Early studies focused on measurement of HR variability relatively early after AMI. Measures of HR variability appeared to be more depressed at the early phase of AMI with substantial improvement during recovery (Jokinen et al., 2003
). Despite this autonomic recovery, measurement of HR variability has been shown to yield similar prognostic information when the 24-h HRV measurements were performed late after AMI (Bigger et al., 1993
; Jokinen et al., 2003
The post-MI studies performed in the 1980s and 1990s used 24-h time and frequency domain as well as geometric measures of HR variability for risk stratification of patients after AMI. Although all statistical, geometrical, and spectral measures of HR variability differ in their manner of computation and analysis, these methods are fundamentally based on moment statistics and describe the magnitude of HR variability or of its underlying components. It is therefore not surprising that most of these measures that have been shown to have prognostic value have relatively close mutual correlation, and that there are only minor differences in prognostic power between them. It must be kept in mind though that measures of beat-to-beat HR variability which are supposed to reflect respiratory related vagal control of HR (HF power, pNN50, rMSSD) have rarely shown a strong association with outcome. This is likely because of the high prevalence of erratic rhythm in these populations resulting in higher measures for these parameters that do not reflect better parasympathetic function. One study showed that when erratic short-term R–R intervals was excluded from the analysis, HR variability related to respiratory cycles predicted sudden cardiac death even better than the standard HR variability indexes (Peltola et al., 2008
More recent studies have applied methods based on HR turbulence, non-linear dynamic, and maximum deceleration capacity of R–R intervals, which provide very different and perhaps complementary information on HR dynamics compared to traditional statistical methods (Mäkikallio et al., 2002
; Bauer et al., 2006
). Methods based on non-linear dynamics and HR turbulence have provided somewhat better prognostic information than that obtained by traditional methods (Bauer et al., 2006
; Perkiömäki et al., 2008
). In particular, decreased short-term fractal scaling exponent by the DFA method (called DFA1 or α1), a measure of greater randomness in HR patterns, has turned out to be a powerful non-linear index in risk stratification, a more powerful prognostic tool than other HR variability indexes in post-AMI populations (Huikuri et al., 2000
; Mäkikallio et al., 2002
). In the DIAMOND-MI trial, reduced short-term fractal scaling exponent identified post-AMI patients at a relative high risk of mortality and was more strongly related to outcome than traditional time and frequency domain measures (Huikuri et al., 2000
). Moreover, reduced scaling exponent was related to both arrhythmic and non-arrhythmic mortality (Huikuri et al., 2000
). In another study of consecutive patients with acute MI, both reduced short-term fractal scaling exponent and power–law slope were independently associated with recurrent non-fatal coronary events (Perkiömäki et al., 2008
). Another measure of increased randomness of HR patterns, such as the ratio of the axes of a Poincare plot fitted to the plot of each N–N interval vs. the next, also predicted mortality in the CAST trial (Stein et al., 2005
). Patients in the CAST were at variable times post-MI but were selected for having significant ventricular arrhythmias.

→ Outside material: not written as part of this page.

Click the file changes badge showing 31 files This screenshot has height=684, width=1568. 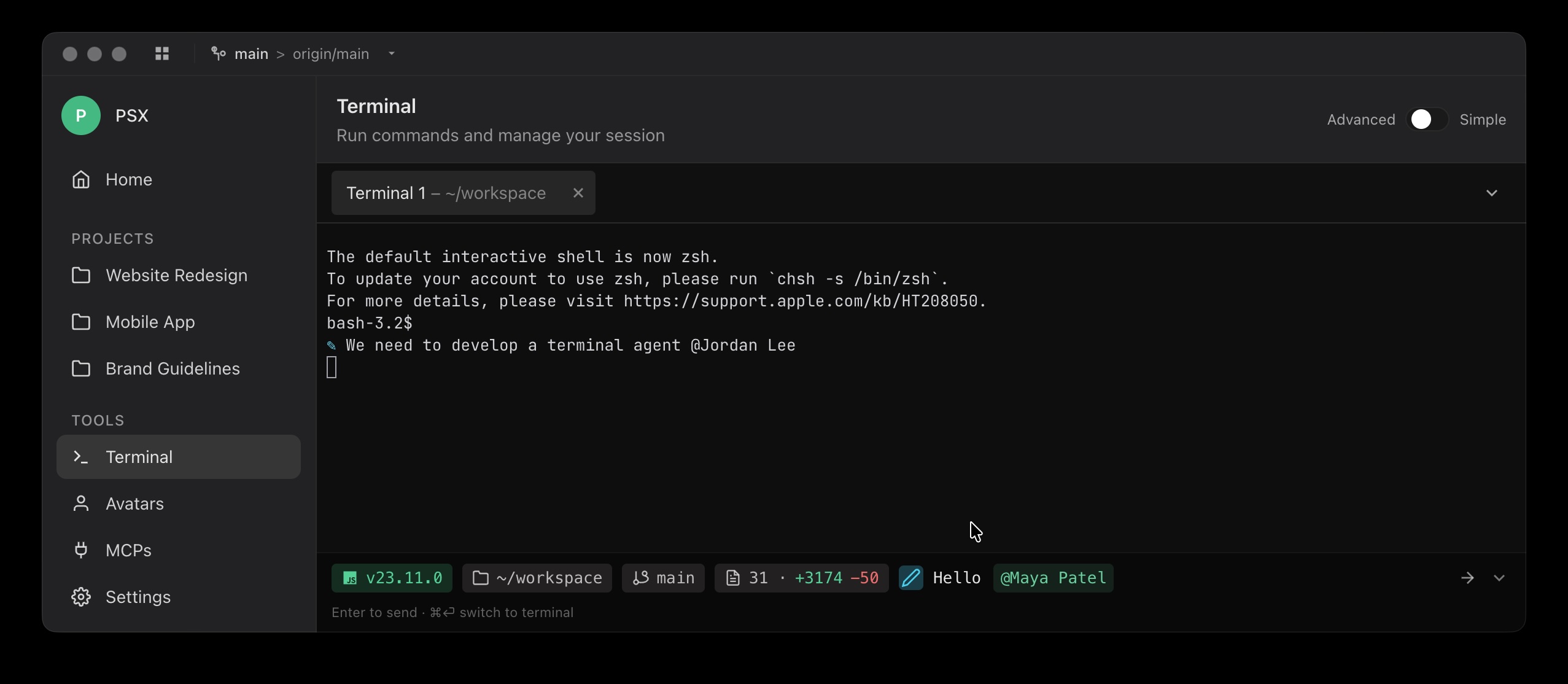point(801,578)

One study in the era of modern therapy showed a very-low incidence of severely depressed HR variability (SDNN <50
ms; Erdogan et al., 2008
). All patients in the study were treated with direct percutaneous coronary angioplasty within 12
h of their event. Although the 4-year survival was significantly higher in the low SDNN group, the positive predictive value was low, suggesting that the predictive power of HR variability may not be as high as earlier in patients receiving optimal medical and revascularization therapy. However, results were based on traditional time-domain HR variability measures and there was no report of results for non-linear measures or HR turbulence in this population.